12 octobre 2008

Mes billes






Dans le bac à sable

parmie les feuilles d'automne

une bille - oeil de chat

J'ai toujours perdue mes billes. J'égare beaucoup de choses, mais je me soigne. Je me fais des routines de départ et d'arriver, je regroupe mes objets dans un sac à main le plus petit possible et je prends souvent quelques minutes pour réfléchir si je n'oublie rien. Si j'enlève mes gants dans un autobus, je les mets tout de suite dans mes poches, on ne sait jamais si je vais devoir sortir rapidement en louvoyant entre les obstacles, je pourrais les échapper pour ne plus jamais les revoir. Malgré cela je perds en moyenne une paire de gants ou de mitaines par année, un chapeau et deux foulards. J'en fais donc collection et j'en achète chaque fois que j'en vois qui me plaisent et que le prix me convient. J'ai des gants rouges pour ne pas les oublier, des doubles que je laisse dans mon sac au cas ou. J'en ai souvent donné à des comme moi qui venait de les perdre alors que le froid sévissait.
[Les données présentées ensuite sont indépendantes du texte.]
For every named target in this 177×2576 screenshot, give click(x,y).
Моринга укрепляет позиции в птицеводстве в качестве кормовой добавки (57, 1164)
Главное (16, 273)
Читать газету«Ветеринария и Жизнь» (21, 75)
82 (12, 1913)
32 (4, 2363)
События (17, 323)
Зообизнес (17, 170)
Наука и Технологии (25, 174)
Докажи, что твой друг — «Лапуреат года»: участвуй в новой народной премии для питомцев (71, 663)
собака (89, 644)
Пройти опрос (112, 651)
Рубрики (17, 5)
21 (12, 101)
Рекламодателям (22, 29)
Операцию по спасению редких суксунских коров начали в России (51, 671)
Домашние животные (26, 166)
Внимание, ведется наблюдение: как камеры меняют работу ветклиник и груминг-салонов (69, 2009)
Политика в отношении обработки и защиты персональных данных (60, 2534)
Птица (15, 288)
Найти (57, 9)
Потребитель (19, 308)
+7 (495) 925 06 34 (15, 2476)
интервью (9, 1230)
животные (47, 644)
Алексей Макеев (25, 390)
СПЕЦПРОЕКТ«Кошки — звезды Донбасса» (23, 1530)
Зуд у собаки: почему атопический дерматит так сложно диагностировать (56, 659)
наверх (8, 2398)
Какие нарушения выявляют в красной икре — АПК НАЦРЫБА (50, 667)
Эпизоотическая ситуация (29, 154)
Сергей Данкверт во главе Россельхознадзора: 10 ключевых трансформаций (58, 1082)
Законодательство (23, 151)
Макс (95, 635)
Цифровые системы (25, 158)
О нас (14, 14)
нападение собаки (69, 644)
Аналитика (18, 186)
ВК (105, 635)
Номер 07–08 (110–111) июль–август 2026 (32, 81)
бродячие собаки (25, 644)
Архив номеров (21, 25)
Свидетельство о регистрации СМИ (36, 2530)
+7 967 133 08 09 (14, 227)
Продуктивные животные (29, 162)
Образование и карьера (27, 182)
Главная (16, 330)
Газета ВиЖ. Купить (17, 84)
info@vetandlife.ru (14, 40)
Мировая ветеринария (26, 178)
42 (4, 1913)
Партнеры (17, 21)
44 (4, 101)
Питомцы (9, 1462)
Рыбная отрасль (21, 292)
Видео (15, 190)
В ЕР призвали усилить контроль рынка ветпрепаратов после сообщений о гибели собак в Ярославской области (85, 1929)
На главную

-"Prenez-les, j'en ai d'autres."

-"Vous êtes sures?"

-"Certaine, il fait froid, c'est pas le moment de se faire des engelures."

-"Vous n'en aurez pas besoin?"

-"Vous inquiétez pas, j'en ais d'autres."

-"Merci, il fait tellement froid."

-"Ça fait plaisir."

Je n'ai rien inventée, autrefois, alors que j'étudiais au Cegep de Ste-Foy, une dame m'avait donné une paire de mitaines brunes et laides mais chaudes parce que je venais de laisser les miennes dans l'autre autobus lors d'un transfert. J'avais réellement apprécié car je savais que je ne rentrerais chez-moi que tard le soir et que j'aurais à attendre un autre autobus dans le froid de la nuit. Qui que vous soyez madame: Merci encore. Sachez que je les ai donné à mon tour à une fille de mon Cegep qui les trouvait jolies et chaudes.

Mais revenons à mes billes. Petite, il y avait tout les printemps un retour des billes dans la cour d'école. Cela durait jusqu'à ce que celui, c'était généralement un garçon, qui était le meilleur viseur gagne toutes les billes des autres. Le jeux s'arrêtait faute de munitions. J'étais parmi les premières à me faire lessiver. Du coup, je suis devenue championne à la corde à danser et aux élastiques car j'avais le temps de me pratiquer. Les grandes me choisissaient comme partenaire car on pouvait racheter l'autre et celle qui était avec moi était assuré de sauter toute la récréation. J'avais toujours pour handicap de commencer comme poteau, ou tourneuse pour laisser une chance à l'autre équipe de sauter un peu. En plus, les filles tiraient au sort laquelle allait être avec moi pour la récré, malheureusement cela ne m'a pas aider à me faire des amies. Je n'étais qu'une personne convoitée mais au fond jalousée. Mes soeurs ont donc été longtemps mes meilleures amies. Je leur laissais des chances pour sauter plus longtemps et leur donnais mes trucs. Mais elles préféraient jouer aux billes...

Tant perdue de billes

jamais eut le temps d'apprendre

à viser vraiment

4 commentaires:

Madame Unetelle a dit...

Perso, je gagnais toutes les billes du quartier. On ne voulait plus jouer avec moi et... je me sentais coupable de gagner.

J'ai montré à mes filles à jouer aux billes "sans garder les billes de l'autre". Moins de crise entre soeurs ainsi, mais aussi beaucoup moins d'intérêt à jouer.

Crispi ou Djo a dit...

J'aime les billes pour ce qu'elles sont, visuellement parlant : belles et rondes.

Je ne suis pas habile pour ce genre de jeu. Le billard, le golf, entrer une balle dans un petit trou. Chui pourrie!

Mais j'aime les billes!

Djo

Panthère rousse a dit...

Elles sont belles, tes billes!

J'étais pourrie aux billes, j'ai pas de visou. Pourrie aussi à la corde et je crois que je n'ai même jamais essayé de jouer à l'élastique. Moi j'étais bonne en lecture, point. :-)

Anonyme a dit...

Merci à toute pour vos commentaires. Moi aussi j'adore les billes, chaque fois que j'en vois une je ne peux m'empêcher de la ramasser. Mais je suis pourrie dans tous les jeux de visou, pas de visou pour un sous.